Quel progrès l’humanité aurait elle pu connaître si des catégories entières d’hommes n’avaient été soustraites à l’impératif de produire à des fins de recherche scientifique ou d’embellissement artistique de leur quotidien ? Dès les temps préhistoriques, tous les hommes n’étaient pas dévoués à la chasse, mais certains d’entre eux se consacraient à la recherche de ces simples qui ont permis d’établir la première pharmacopée. Au Moyen Age, qui aurait pu penser que les prières des moines étaient inutiles et que serait devenu le trésor spirituel de l’humanité si ces hommes instruits n’avaient passé de longues veilles à recopier les précieux manuscrits de l’antiquité ? La plupart des grands auteurs ou des grands savants auraient ils été à même de bien conduire leurs travaux s’ils en avaient été détournés par les impératifs chronophages d’un astreignant salariat ?
Toute valeur est par nature excluante. Elle se définit avant tout comme un choix, marqué par une adhésion à ce que l’on croit être primordial et essentiel. On aura donc telles ou telles valeurs, qui ne seront pas les mêmes que celles de telle ou telle autre communauté.
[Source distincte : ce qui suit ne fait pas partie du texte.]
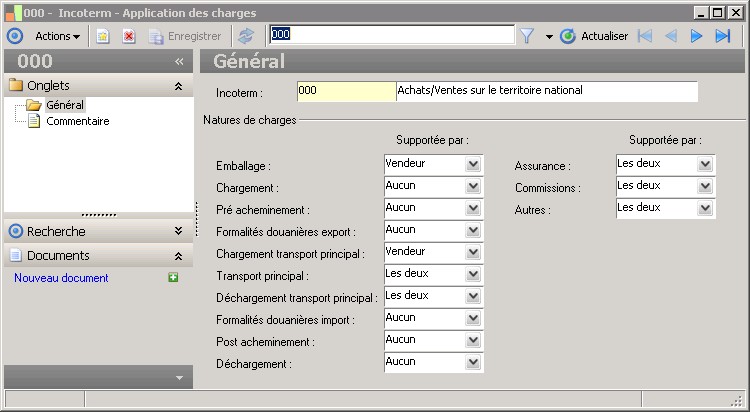Collapse the Documents panel section
Image resolution: width=750 pixels, height=412 pixels.
tap(178, 256)
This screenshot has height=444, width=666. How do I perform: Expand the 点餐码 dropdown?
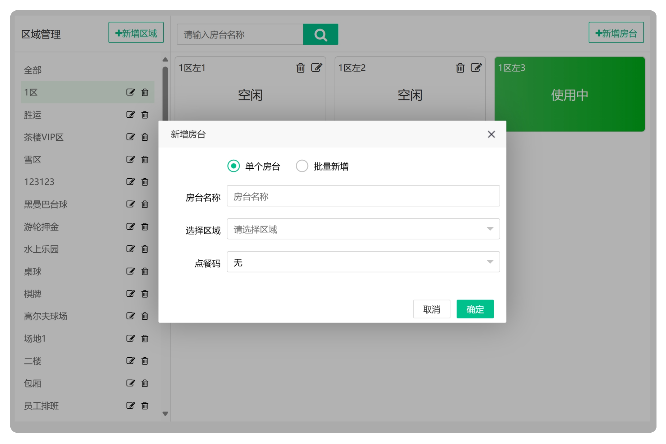[363, 262]
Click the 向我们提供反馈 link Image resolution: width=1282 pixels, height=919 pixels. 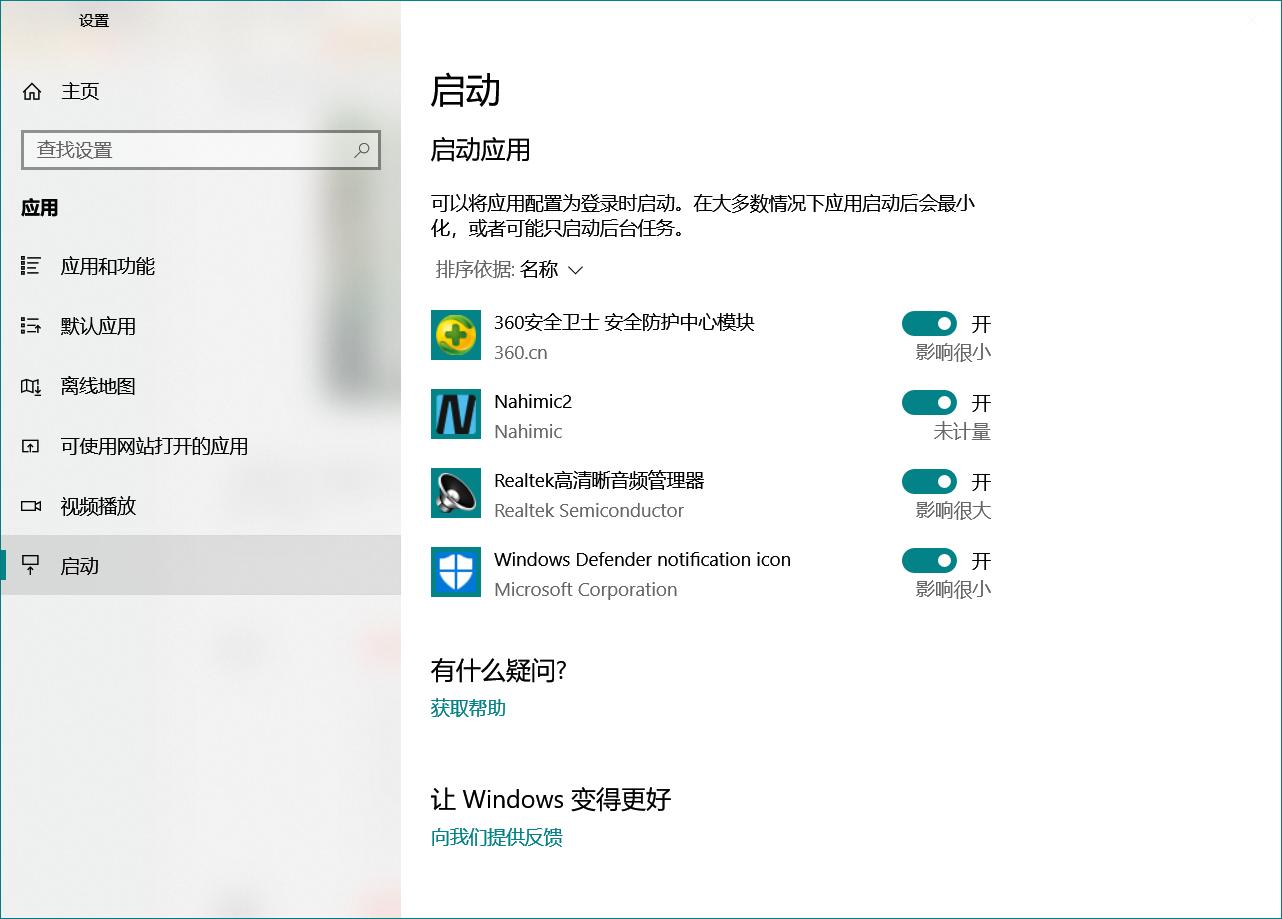coord(497,837)
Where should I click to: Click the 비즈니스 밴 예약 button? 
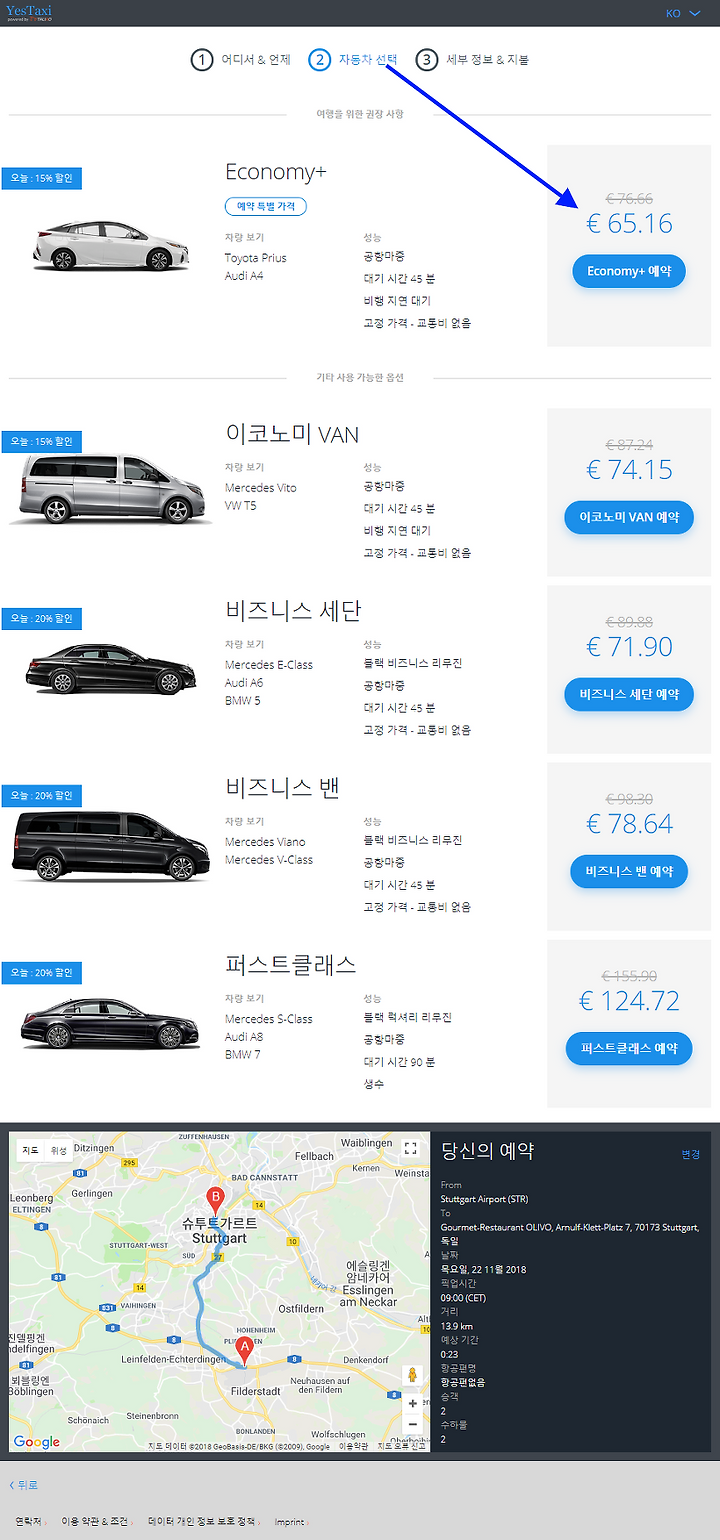coord(629,871)
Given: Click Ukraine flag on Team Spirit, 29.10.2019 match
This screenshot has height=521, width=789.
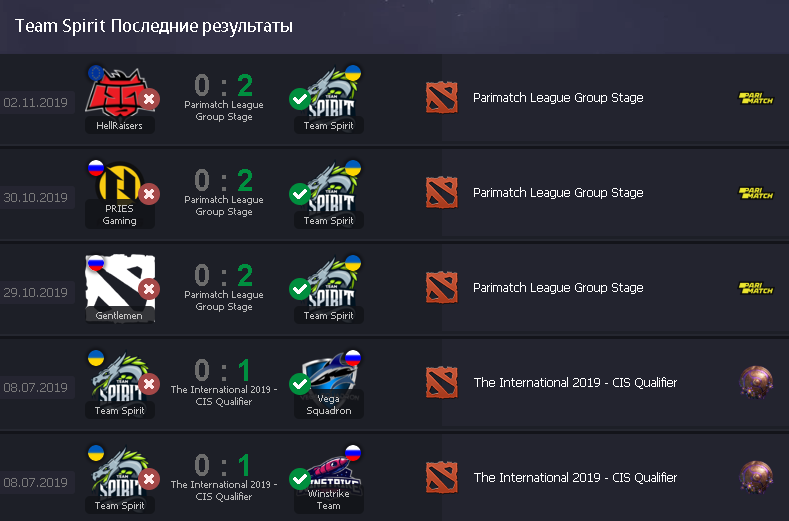Looking at the screenshot, I should (x=353, y=263).

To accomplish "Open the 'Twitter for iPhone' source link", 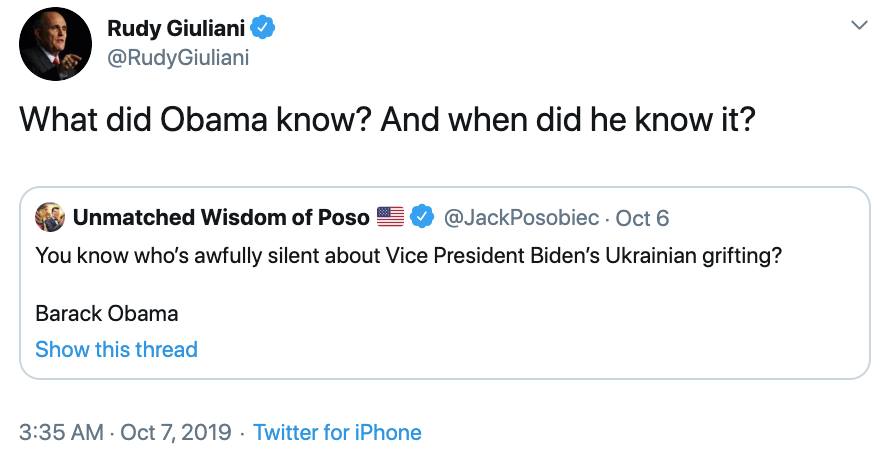I will point(337,433).
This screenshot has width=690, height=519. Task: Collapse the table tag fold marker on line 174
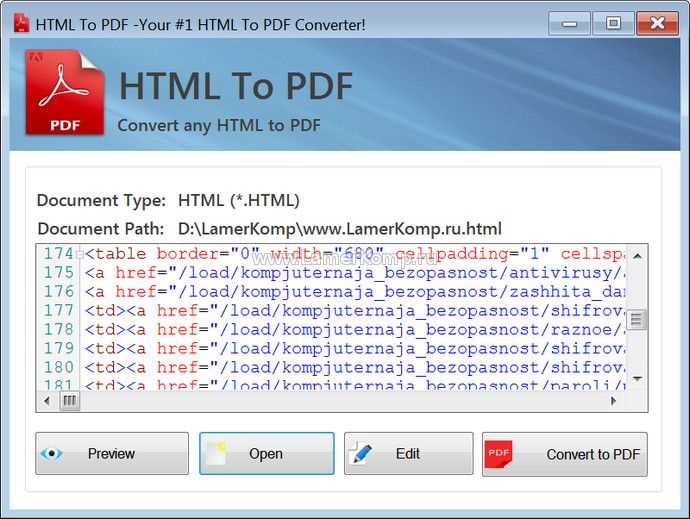(80, 254)

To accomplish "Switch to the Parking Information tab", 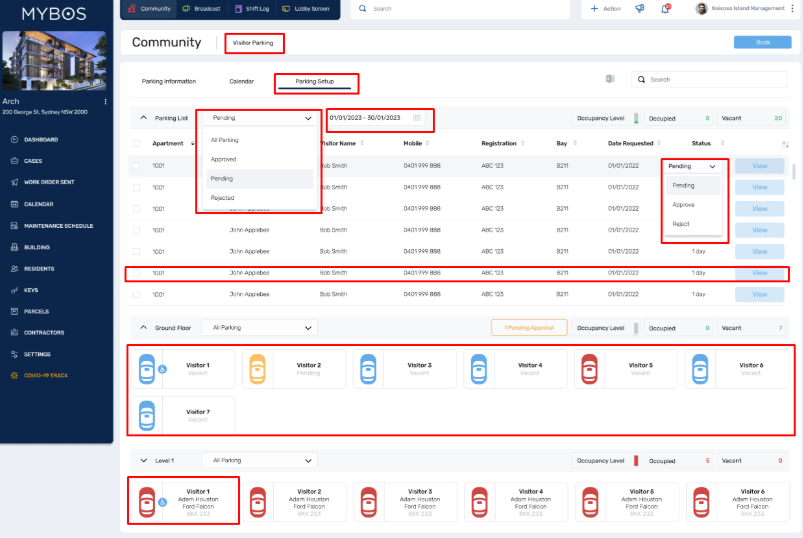I will click(x=169, y=81).
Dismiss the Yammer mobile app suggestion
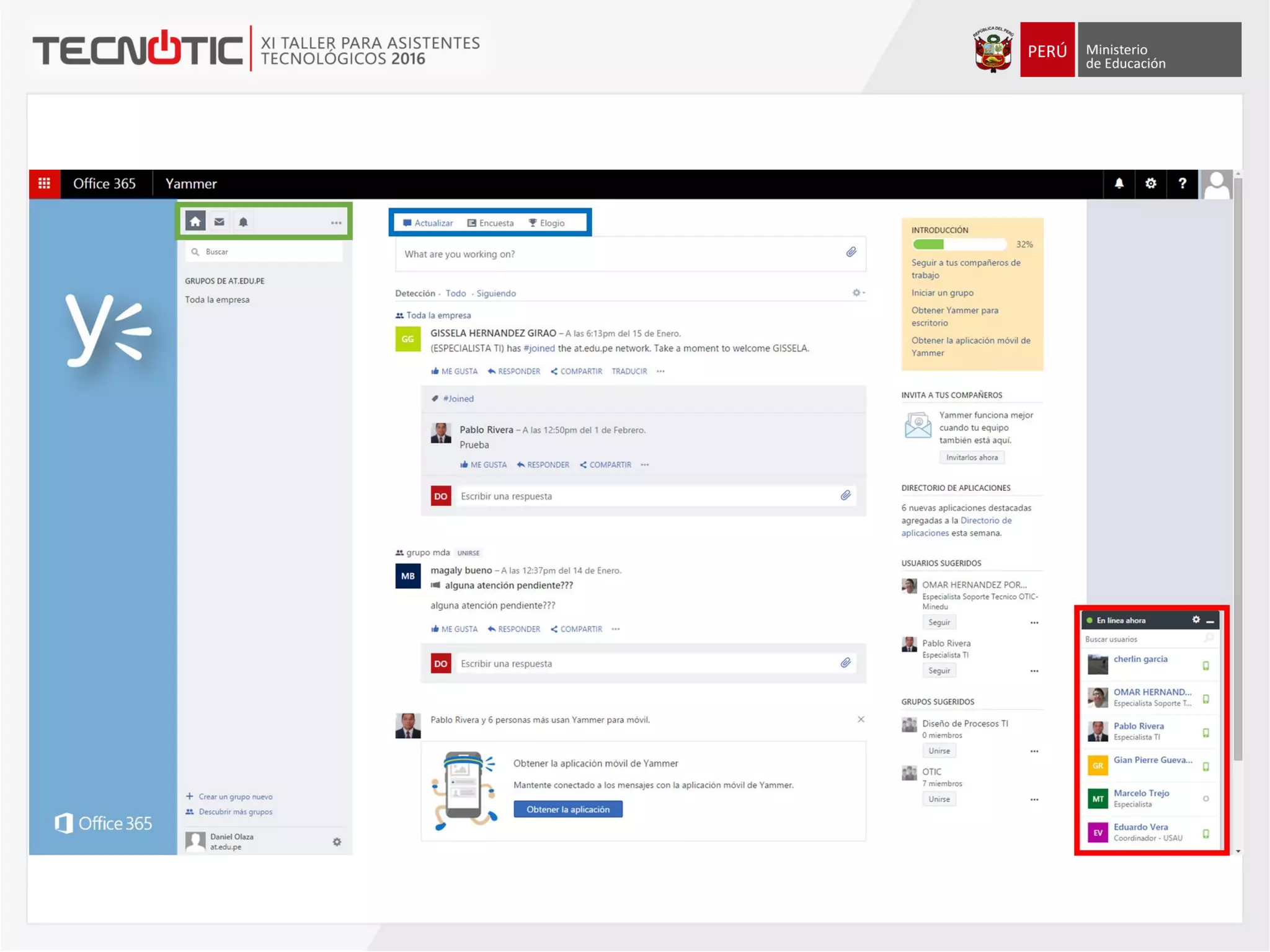The height and width of the screenshot is (952, 1270). coord(861,720)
On sait à quel point le débat sur l’existence de valeurs universelles enflamme les esprits. Les uns n’ayant que trop la tentation d’imposer aux autres celles d’un Occident triomphant. Il en va de même pour la valeur travail que la droite essaie à toute force de faire admettre comme un impératif universel, ce à quoi elle parvient d’ailleurs sans trop de difficulté.
Et pourtant, en dépit de cette vocation universaliste, le débat qu’elle instaure est de nature à diviser et à exclure. Il y aurait il donc deux catégories de citoyens : ceux qui travaillent et les autres ? Ou plutôt, comme avant 1848 les citoyens actifs, bénéficiant d’un bon revenu et à ce titre jouissant du droit de vote et les citoyens passifs qui en étaient exclus en vertu du suffrage dit censitaire.
Pour qu’il y ait valeur, il faut qu’il y ait choix et l’on ne peut parler de choix pour ce qui est une nécessité. A plus forte raison, encore moins pour ce qui pourrait devenir une contrainte.
En voulant imposer ce thème de la valeur travail et en prônant des devoirs nécessaires aux chômeurs en contrepartie de leurs droits, la droite en dénature l’esprit en en ôtant la liberté. Cette liberté qui est la condition même de l’adhésion à des valeurs librement acceptées.
Quand les valeurs sont à ce point corrompues qu’elles se font l’instrument d’une élite hautaine et méprisante, destinées davantage à exclure qu’à se donner en exemple, elles servent l’oppression au lieu d’émanciper.
Peut être un jour bientôt oublierons nous l’histoire pour ne pas nous rappeler qu’autrefois des hommes étaient libres.
Voila pourquoi la droite néo conservatrice a commis dans ce débat sur les valeurs une double faute : Celle d’exclure d’abord et d’imposer ensuite.